Computing percentages in transforms

I have a transform that calculates hourly stats of users on each floor of each building:

{
  "id": "building-floor",
  "source": {
    "index": [
      "anindex"
    ],
    "query": {
      "match_all": {}
    }
  },
  "dest": {
    "index": "building-floor"
  },
  "sync": {
    "time": {
      "field": "@timestamp",
      "delay": "60s"
    }
  },
  "pivot": {
    "group_by": {
      "@timestamp": {
        "date_histogram": {
          "field": "@timestamp",
          "calendar_interval": "1h"
        }
      },
      "building.keyword": {
        "terms": {
          "field": "building.keyword"
        }
      },
      "floor.keyword": {
        "terms": {
          "field": "floor.keyword"
        }
      }
    },
    "aggregations": {
      "user_name.keyword.cardinality": {
        "cardinality": {
          "field": "user_name.keyword"
        }
      }
    }
  },
  "description": "Stats per building per floor",
  "settings": {},
  "version": "7.8.0",
  "create_time": 1595890114249
}

Now I have a list of building occupancy from a CSV file that has: building,floor,max_capacity
I loaded this file into the index but of course there is no timestamp for these entries:

{
  "_index" : "anindex",
  "_type" : "_doc",
  "_id" : "aoREk3MBaS8HmMr3F3v_",
  "_score" : 1.0,
  "_source" : {
    "name" : "Main building",
    "floor" : "1",
    "max_capacity" : 20,
    "building" : "MAIN"
  }
}

What I am trying to do is compute the occupancy percentage (basically max_capacity/user_name.keyword.cardinality) for each floor of each building. Ideally I'd like to do that in the transform but even if there is a simple to do that on the fly in a visualizer, I'd be good with it.

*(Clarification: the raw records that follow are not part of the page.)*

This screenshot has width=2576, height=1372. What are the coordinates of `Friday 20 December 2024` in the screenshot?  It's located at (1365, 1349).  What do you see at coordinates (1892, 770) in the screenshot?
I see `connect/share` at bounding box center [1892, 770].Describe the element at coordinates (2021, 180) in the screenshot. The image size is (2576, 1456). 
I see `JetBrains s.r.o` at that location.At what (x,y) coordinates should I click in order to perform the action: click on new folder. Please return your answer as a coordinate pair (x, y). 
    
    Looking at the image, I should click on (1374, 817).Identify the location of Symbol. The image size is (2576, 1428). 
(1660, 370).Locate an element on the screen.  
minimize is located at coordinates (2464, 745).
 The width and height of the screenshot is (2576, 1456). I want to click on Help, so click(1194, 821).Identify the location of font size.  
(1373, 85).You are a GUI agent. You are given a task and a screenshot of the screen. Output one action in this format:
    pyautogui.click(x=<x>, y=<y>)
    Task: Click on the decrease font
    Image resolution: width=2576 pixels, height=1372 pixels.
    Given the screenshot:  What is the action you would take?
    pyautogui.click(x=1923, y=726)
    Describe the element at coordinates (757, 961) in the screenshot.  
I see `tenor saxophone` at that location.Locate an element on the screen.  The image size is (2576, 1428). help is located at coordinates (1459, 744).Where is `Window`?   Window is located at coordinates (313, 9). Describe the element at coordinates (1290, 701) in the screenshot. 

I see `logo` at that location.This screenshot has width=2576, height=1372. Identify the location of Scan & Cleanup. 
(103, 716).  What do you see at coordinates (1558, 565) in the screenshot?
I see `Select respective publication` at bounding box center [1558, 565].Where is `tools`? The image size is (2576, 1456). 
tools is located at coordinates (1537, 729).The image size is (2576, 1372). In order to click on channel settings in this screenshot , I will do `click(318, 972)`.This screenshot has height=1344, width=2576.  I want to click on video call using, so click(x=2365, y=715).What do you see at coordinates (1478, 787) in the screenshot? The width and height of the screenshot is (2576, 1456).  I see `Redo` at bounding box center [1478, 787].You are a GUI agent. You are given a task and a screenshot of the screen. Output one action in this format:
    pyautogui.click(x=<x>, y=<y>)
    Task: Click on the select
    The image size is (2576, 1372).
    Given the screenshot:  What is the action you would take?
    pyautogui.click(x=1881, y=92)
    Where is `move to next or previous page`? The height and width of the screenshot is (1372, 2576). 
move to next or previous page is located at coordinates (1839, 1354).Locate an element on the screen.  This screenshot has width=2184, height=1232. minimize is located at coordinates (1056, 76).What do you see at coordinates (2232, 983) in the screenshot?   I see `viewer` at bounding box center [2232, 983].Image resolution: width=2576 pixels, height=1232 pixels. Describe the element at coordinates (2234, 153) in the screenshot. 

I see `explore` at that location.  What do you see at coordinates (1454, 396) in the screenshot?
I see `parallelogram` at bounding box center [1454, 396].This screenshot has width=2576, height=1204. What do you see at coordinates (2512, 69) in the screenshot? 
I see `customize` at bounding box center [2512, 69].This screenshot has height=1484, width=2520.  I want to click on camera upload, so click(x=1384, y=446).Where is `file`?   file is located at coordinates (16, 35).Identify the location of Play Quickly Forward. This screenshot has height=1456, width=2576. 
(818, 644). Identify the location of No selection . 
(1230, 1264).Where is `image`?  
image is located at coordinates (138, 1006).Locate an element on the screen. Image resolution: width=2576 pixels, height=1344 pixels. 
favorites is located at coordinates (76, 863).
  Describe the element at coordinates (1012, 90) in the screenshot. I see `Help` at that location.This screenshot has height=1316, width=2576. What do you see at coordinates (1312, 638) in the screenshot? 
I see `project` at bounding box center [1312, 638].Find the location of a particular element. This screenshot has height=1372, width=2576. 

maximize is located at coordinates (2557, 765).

I can't seem to be able to achieve what would be a very simple join in SQL because I don't have a timestamp field in my building max occupancy data. For pretty much everything else I was able to denormalize the data but here I wouldn't even know how to denormalize it if I wanted to add max_capacity to every entry in the index based on building/floor.

Any guidance on what options I should look into to solve this problem is greatly appreciated.

Hi,

if you want hourly statistics, you should have a timestamp field in your data, don't you? But maybe I do not understand it. Does all of your data miss the timestamp? The source you posted does not contain user_name either.

I can only guess that your real data has a timestamp and the user_name and with the CSV data you try to enrich the results?

If so, enrich is what you look for. You can feed the output of the transform into an ingest pipeline. The pipeline should have an enrich processor to match on building and floor and add the max_capacity field. Next I would use a script processor to calculate max_capacity/user_name.keyword.cardinality and write it into a new field.

You are correct, I have a timestamp field in my data, it's just the CSV with the max building occupancy info that doesn't have any timestamp (it's not temporal info).

I found the ingest/enrich example at https://www.elastic.co/blog/introducing-the-enrich-processor-for-elasticsearch-ingest-nodes, I think I can make it work. I actually had loaded the CSV using the file data visualizer and copied the data over to the main index, it'll be much cleaner if I can keep the CSV data in a separate index and just enrich the transform in my original index.

Thanks for the help, I'll report back when I get it working!

I don't seem to be able to match on multiple fields with enrich, it looks like "match_field" can only be a single field. Do I have to somehow concatenate my building and floor into a single field to be able to match?

You could do the concatenation in the ingest pipeline by creating a temporary lookup field.

After enrich you can remove it again. That's the easiest way I can think of. The ingest pipeline would therefore be something like:

  • set lookup field
  • enrich to add max_capacity
  • script calculate occupancy
  • remove lookup field (and maybe other fields you do not want to keep)

So I was able to use enrich however it can only match one field so the set lookup on the transform fields didn't help since I didn't have a single matching field on the index used for enrich. I used another unique field to join both and make it work.
I am still fighting with script to make sure it works in all conditions even if some fields are null but I should get there!
Thanks again for the help

This topic was automatically closed 28 days after the last reply. New replies are no longer allowed.